Contact Us to Order.


The Tutorial Guide to DanceForms – Overview


 

Merce Cunningham

“When I first started using DanceForms, I soon discovered that it doesn’t get tired: you can work with it as long as you like, repeat as often as you like, or change it as often as you want, and it doesn’t get tired or angry.

The Tutorial Guide to DanceForms by Janet Randell opens up new vistas in dance for the existing and next generation of dancers and choreographers. I recommend the Guide as it demonstrates in an imaginative way how computer technology can be harnessed as a valuable and innovative working tool for dance”.
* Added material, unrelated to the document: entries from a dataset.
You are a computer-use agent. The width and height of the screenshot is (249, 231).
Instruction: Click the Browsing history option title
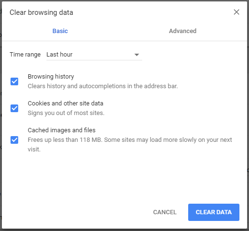(51, 77)
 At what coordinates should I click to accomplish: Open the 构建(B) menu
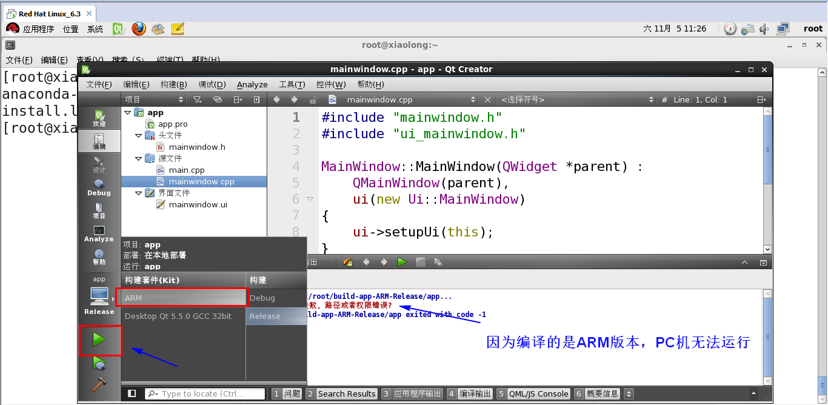(173, 84)
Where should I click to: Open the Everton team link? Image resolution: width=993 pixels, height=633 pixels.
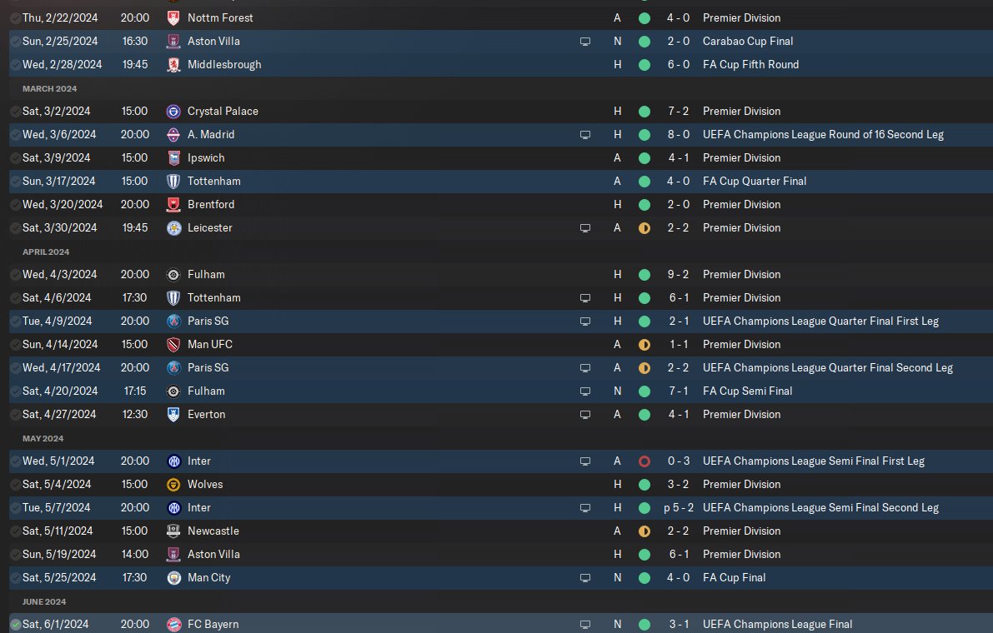(x=206, y=414)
From Foreword to The Tutorial Guide to DanceForms by Merce Cunningham, leading avant-garde dancer and choreographer, USA, multiple awards including Jacob’s Pillow Dance Award, Nelson A. Rockefeller Award

Tom Calvert

“These tutorials will allow you to quickly master first the basic principles and then the many subtleties that go into the aesthetics of human movement. The extensive use of video animations makes the tutorials engaging and enlightening.

As one of the team that created DanceForms, I strongly recommend that anyone setting out to use this software should start with the tutorials in Janet Randell’s Tutorial Guide”.


Tom Calvert, Professor Emeritus in the School of Interactive Arts and Technology  (SIAT) at Simon Fraser University, Vancouver, President of Credo Interactive.

David Bintley

“My great mentor Dame Ninette de Valois would have loved DanceForms! As a young choreographer back in the 1930’s when she had already begun the great work of founding our national ballet, she laboriously worked out her ballets with ‘stick men’ then tried out the steps on an individual dancer before fully committing to the rehearsal studio. What a boon she would have found this technology. DanceForms not only provides us with a practical tool with which to work out details of choreographic complexity in a wholly logical way, but it also allows us to dream! To conceive patterns and movements occupying virtual space in a way hitherto unimagined. That this remarkable system can be used by both able and disabled choreographers compounds its importance and opens up undreamt of possibilities and opportunities. Bravo Janet!”


David Bintley, CBE, trained at the Royal Ballet School and was an outstanding character dancer at Sadler’s Wells Royal Ballet before being appointed as resident choreographer for Sadler’s Wells and The Royal Ballet. He has also created ballets around the world. In 1995 Bintley was appointed Director of Birmingham Royal Ballet and from 2010 he accepted the additional role of Artistic Director of the National Ballet of Japan.

Richard Alston

“Janet Randell has created a thorough and detailed set of Tutorials to help someone grasp the fundamental functions and potential of DanceForms.

For me the fascination of DanceForms has always been that the brilliant Master of choreography, Merce Cunningham used this device to be able to continue creating his complex dance structures for many years, when his body could no longer move with the speed and ease of his younger dancing days. He learned to use this tool to co-ordinate onscreen the complex and rapidly changing movements of his imagination.

The clear logic and detailed explanations of Janet Randell are in themselves a monument to Cunningham’s genius. It must have been an arduous labour of love for Janet to undertake and the result is an extraordinary and creative educational resource for anyone who wants to explore what Danceforms can do”.


Richard Alston, CBE, is acknowledged internationally as one of the leading choreographers in contemporary dance. He studied in the nineteen seventies at the Merce Cunningham Dance Studio, worked as an independent choreographer and as Artistic Director for both the Ballet Rambert and The Place, (London’s foremost contemporary dance organization). Alston has been Artistic Director of the Richard Alston Dance Company since 1994. He has created many outstanding works for his company and internationally. Alston has been a passionate supporter of lifelong learning and the educational potential of dance.